We collapsed into our seats at church Sunday morning, worn out after an intensive two days of emptying our storage pods into our new house—moving furniture, hauling boxes, and trying to make snap decisions on where everything should go. Two days of violent thunderstorms, driving rain, and up to six inches of hail made the process a bit more “interesting.” Now, with the hired movers gone, we’re left with rooms full of boxes. I admit to feeling more than a bit overwhelmed. How in the world will we fit into our downsized digs?
It seems as if everything that can hold things—bookcases, cabinets, and the like—are buried behind the boxes of books and linens that belong in them. But the room is so full, there’s no place to put the boxes so that we can extract the furniture, and no way to position it correctly so we can start unpacking into it. At the moment, downsizing doesn’t seem like much fun!
We intentionally built a house smaller than the one we’ve lived in for the past 21 years. God’s word to us was “simplify” and we’re trying to do just that. Before we reach that blissful state, however we have a lot of work to do. I had promised myself we would only keep what fits comfortably into the space we have. Everything else must go. As I unpack box after box, the “garage sale” pile grows ever larger. Creating space means eliminating clutter, items we no longer need or use, even thoughtful gifts that mean much because of our love for the giver, but that we are keeping merely for sentimental reasons.
Downsizing also means making decisions on which activities we will continue to engage in, and which belonged to a previous season of life. For example, I once made a quilt. It was fun, and our daughter is now keeping it for her daughter. However, I am not now a quilter.
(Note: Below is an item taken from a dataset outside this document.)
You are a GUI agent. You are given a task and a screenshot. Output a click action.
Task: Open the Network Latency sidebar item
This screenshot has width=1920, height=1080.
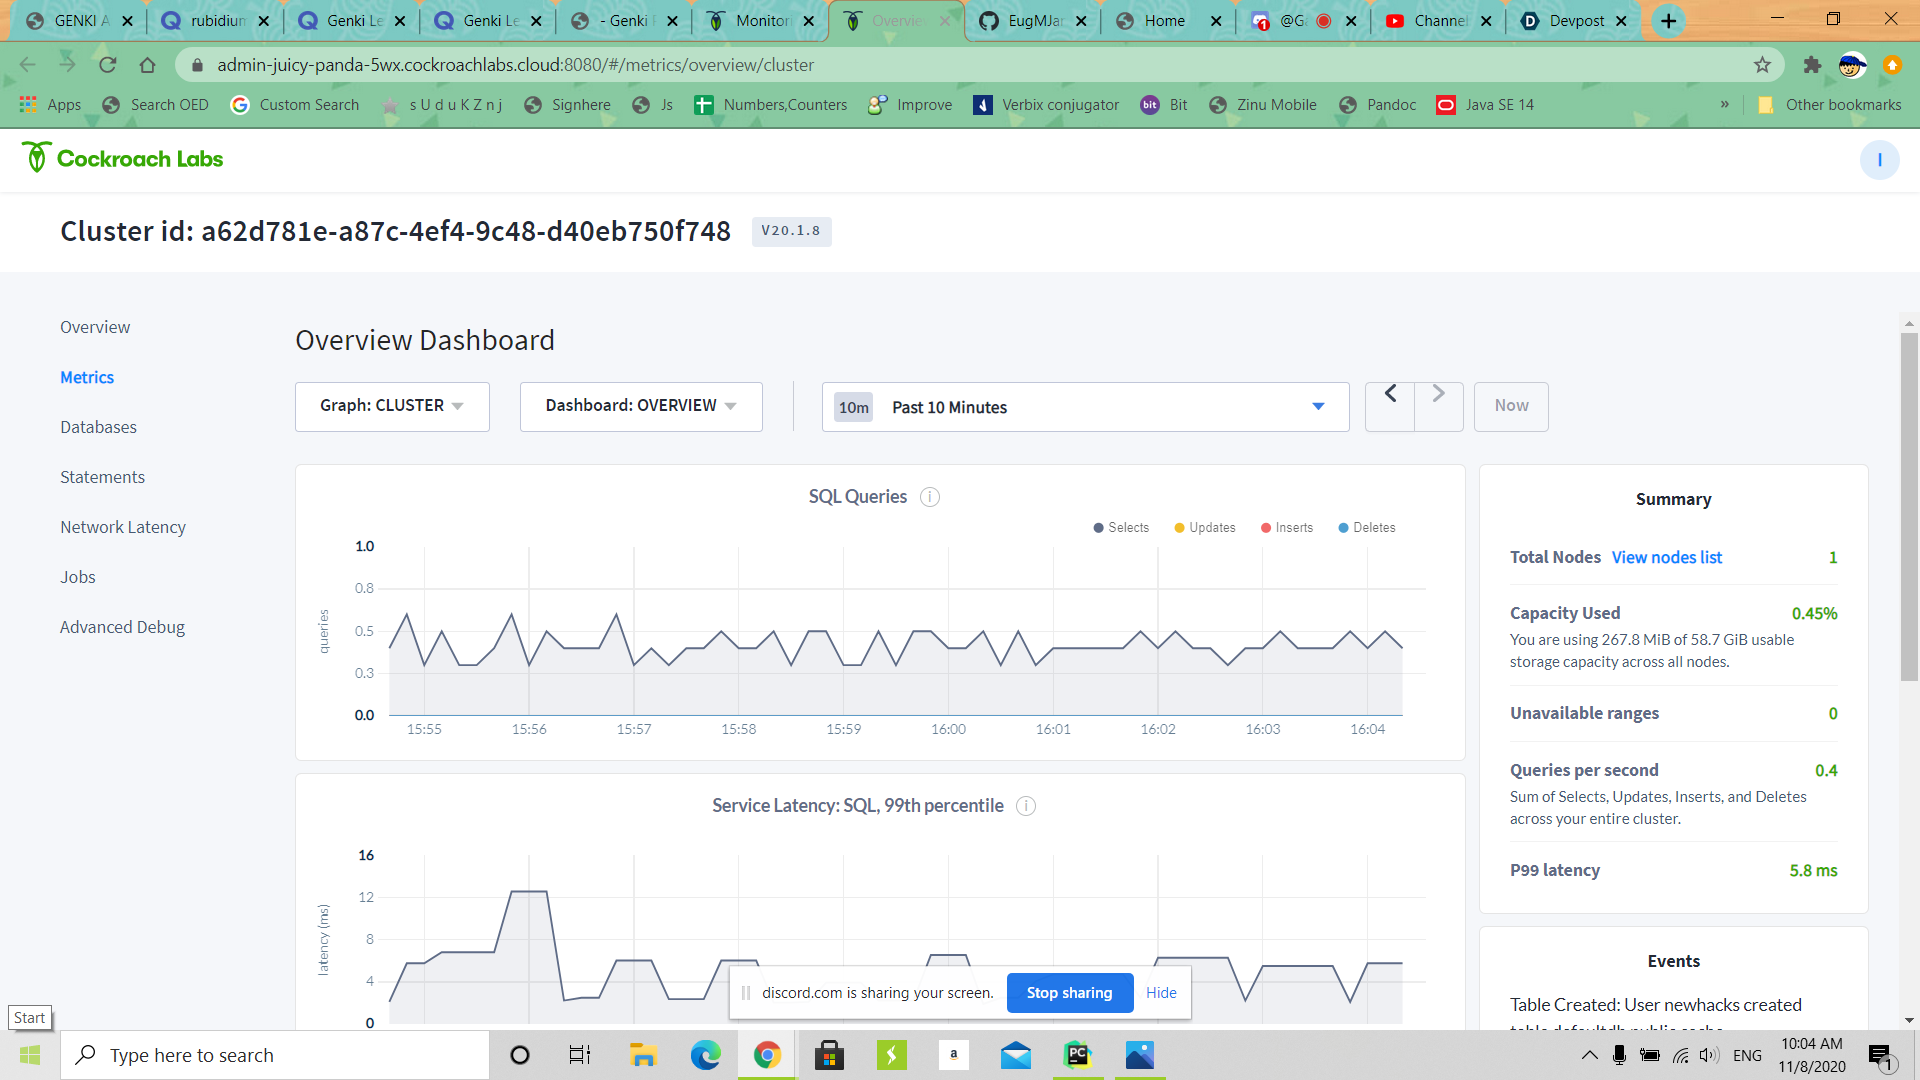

So the saved fabric, the patterns and templates, and the quilting frame that had languished in the attic have all found new homes. Someone else is enjoying them, and I have more space.
As we sort and eliminate, Pete and I are asking ourselves what is truly important, essential even, in keeping with our God-given talents and callings? And, what is good and enjoyable, but is not for us? We’re finding that we just don’t have room for the fluff.
So there we were, sitting in church. As the service started, our worship leader took a moment to say a few words, reminding us that we need to intentionally make space for God in our lives.
That short little message hit me like a ton of bricks. God was telling me that I need to do the same thing with my time that we were doing with our belongings. There are so many fun, good, even spiritual demands for our attention, that it would be easy to fill our days (and nights) with them but not have room for God. But we all live in a “house” that only has 24 hours per day. We can’t add more. So our time commitments need to fit. That means that everything extra has to come under scrutiny.
As much as I desire to make space in my house, I need to make space in my life. And just as bookcases look better with some empty space for a few decorations, so does leaving space in my schedule allow for special moments of rest or discovery. Besides, leaving margin allows me to be available when God wants my attention or service.
I’m slowly realizing that I don’t have time for anything besides what God specifically calls me to. And ever y phone call or email that asks me to volunteer, or meet a friend, or run an errand has to submit to prayer and God’s direction. The alternative is stress, exhaustion, and the absence of God’s presence. It’s so easy to get caught up in the urgent that we disregard the essential. Like Mary in Luke 38, I want to leave room for the best:
As Jesus and his disciples were on their way, he came to a village where a woman named Martha opened her home to him. She had a sister called Mary, who sat at the Lord’s feet listening to what he said. But Martha was distracted by all the preparations that had to be made. She came to him and asked, “Lord, don’t you care that my sister has left me to do the work by myself? Tell her to help me!”
“Martha, Martha,” the Lord answered, “you are worried and upset about many things, but few things are needed—or indeed only one. Mary has chosen what is better, and it will not be taken away from her.”